**Directions:**
A – In the forum thread on modifying leased D* equipment below, copy word for word the passage starting with "In 13 years" and going on through "what you're doing.".
B – Answer these about the forum thread on modifying leased D* equipment below, one line each:
(i) How many years of practice does the first poster claim?
(ii) What kind of screws secure the box the first poster warns about?
(iii) In what field did Mike Bertelson say he used to work?

**Selected extract:**

§ §

In 13 years of practice, I've done enough to be confident that your interpretation is NOT a good statement of Tennessee law. And I would never suggest otherwise on an internet forum read by thousands of people a day from all over the country without some serious disclaimers; I guess if you're retired you don't have to worry about ethical complaints for the unlicensed practice of law and disbarment but I do.

And my final word on this topic to anyone who opens up a box secured by Torx security screws: be very, very careful of the potential consequences of what you're doing.


----------



## Mike Bertelson (Jan 24, 2007)

rudeney said:


> I know what a bad comparison car leases are to D* equipment leases, but in this case, there are some similarities. In both cases, the leased merchandise is not owned by you, and you are prohibited from (or not given the right to) make any modifications. Still, many people who lease vehicles will swap out the rims, tint the windows, install satellite radio receivers, roof racks, trailer hitches, ECU chips, fog lights, chrome accessories, etc. As long as those modifications are removed and the vehicle is returned without damage from them (eg. no holes left in the dash from the satellite radio bracket) then all is fine.
> 
> Now, I'm not saying that this is justification for modifying D* equipment, but given how things work in other familiar leasing situations, I can see how some may interpret D*'s lease terms in a similar fashion.


I have to agree with you. If it all works, what happened before hand is irrelevant...but it's not really the point.

The hazard of blindly saying it's not a problem will cause some guy out there who shouldn't be inside a piece of electronics to go ahead and replace that drive.

Now that noob has dropped the drive and cracked the main board? What happens then?

Before anyone says "that's not very likely", I used to be in IT and have seen things like this happen. It can and does happen, especially by people who are inexperienced in working inside electronics.

I'm just sayin' :grin:

Mike


----------



## spartanstew (Nov 16, 2005)

§ §

**Provided material:**
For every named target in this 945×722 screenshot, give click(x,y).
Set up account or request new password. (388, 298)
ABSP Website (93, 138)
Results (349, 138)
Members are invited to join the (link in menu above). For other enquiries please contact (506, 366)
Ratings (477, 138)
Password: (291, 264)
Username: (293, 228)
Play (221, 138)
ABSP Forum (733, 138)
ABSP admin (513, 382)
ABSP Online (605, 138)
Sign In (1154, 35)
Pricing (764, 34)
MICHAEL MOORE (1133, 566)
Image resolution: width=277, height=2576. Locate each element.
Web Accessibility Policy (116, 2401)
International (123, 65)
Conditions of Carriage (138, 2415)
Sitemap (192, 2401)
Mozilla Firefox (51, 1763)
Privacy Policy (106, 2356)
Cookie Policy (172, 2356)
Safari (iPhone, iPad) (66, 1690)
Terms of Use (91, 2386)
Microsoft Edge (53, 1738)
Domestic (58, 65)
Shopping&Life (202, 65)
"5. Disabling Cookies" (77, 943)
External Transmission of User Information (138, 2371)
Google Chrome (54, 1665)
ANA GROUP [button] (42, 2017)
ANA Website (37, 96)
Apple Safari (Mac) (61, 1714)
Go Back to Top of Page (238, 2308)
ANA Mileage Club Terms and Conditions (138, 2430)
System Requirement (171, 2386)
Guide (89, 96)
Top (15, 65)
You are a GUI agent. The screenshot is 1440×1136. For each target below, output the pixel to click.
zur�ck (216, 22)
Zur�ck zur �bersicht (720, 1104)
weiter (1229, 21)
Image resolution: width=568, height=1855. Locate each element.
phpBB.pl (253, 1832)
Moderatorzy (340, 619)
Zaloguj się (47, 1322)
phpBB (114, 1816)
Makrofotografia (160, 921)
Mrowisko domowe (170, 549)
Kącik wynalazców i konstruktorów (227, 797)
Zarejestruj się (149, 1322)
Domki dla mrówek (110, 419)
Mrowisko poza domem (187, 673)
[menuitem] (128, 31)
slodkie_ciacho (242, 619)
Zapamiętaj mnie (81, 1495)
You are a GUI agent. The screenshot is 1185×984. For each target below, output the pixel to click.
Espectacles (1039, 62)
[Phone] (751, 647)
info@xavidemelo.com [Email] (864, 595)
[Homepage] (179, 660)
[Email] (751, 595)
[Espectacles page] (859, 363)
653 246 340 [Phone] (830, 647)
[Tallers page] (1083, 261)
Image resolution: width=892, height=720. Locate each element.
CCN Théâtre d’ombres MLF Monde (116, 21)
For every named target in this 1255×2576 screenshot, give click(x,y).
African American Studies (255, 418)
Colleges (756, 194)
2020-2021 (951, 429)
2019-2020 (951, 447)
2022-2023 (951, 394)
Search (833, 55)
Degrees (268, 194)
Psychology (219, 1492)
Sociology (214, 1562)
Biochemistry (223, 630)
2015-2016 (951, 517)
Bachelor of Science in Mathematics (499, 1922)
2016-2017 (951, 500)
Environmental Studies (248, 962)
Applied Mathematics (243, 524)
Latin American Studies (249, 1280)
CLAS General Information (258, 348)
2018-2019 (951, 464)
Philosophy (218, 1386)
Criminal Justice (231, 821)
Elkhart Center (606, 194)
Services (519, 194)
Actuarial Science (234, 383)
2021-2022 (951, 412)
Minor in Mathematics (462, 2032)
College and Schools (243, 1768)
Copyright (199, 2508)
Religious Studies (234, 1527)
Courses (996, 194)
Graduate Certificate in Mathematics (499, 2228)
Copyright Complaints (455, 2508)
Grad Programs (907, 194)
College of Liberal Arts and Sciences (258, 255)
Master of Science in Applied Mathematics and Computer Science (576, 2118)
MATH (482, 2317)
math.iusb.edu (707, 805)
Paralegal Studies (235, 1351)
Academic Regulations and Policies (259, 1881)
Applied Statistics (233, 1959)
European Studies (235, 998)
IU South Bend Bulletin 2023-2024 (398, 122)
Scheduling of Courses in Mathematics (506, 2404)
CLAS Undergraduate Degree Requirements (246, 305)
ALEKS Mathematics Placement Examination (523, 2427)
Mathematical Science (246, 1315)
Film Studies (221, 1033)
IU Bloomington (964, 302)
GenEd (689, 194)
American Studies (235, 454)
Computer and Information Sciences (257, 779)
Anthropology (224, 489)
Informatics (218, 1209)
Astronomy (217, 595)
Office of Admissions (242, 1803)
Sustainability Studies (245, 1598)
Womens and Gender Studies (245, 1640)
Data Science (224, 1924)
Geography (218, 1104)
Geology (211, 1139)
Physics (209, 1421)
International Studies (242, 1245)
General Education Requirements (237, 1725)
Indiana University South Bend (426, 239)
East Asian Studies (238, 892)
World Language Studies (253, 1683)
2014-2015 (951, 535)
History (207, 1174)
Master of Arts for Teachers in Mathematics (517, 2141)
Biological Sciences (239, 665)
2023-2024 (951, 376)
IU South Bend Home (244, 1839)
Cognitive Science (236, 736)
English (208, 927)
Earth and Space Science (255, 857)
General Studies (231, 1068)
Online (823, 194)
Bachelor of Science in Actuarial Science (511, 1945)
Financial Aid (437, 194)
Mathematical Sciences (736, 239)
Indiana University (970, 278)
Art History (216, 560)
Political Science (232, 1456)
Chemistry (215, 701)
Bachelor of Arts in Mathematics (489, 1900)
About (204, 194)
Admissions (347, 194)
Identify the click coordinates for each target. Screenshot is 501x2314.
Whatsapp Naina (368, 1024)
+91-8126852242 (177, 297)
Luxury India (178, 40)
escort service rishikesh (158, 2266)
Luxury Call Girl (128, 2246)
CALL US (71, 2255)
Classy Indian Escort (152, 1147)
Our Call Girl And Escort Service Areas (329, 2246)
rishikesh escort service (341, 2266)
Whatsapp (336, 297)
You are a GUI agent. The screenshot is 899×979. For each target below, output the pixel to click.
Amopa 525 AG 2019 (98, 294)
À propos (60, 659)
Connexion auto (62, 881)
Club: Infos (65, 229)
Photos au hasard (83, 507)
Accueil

§ §

**Answer set:**
A –
In 13 years of practice, I've done enough to be confident that your interpretation is NOT a good statement of Tennessee law. And I would never suggest otherwise on an internet forum read by thousands of people a day from all over the country without some serious disclaimers; I guess if you're retired you don't have to worry about ethical complaints for the unlicensed practice of law and disbarment but I do.

And my final word on this topic to anyone who opens up a box secured by Torx security screws: be very, very careful of the potential consequences of what you're doing.

B –
(i) 13 years
(ii) Torx security screws
(iii) IT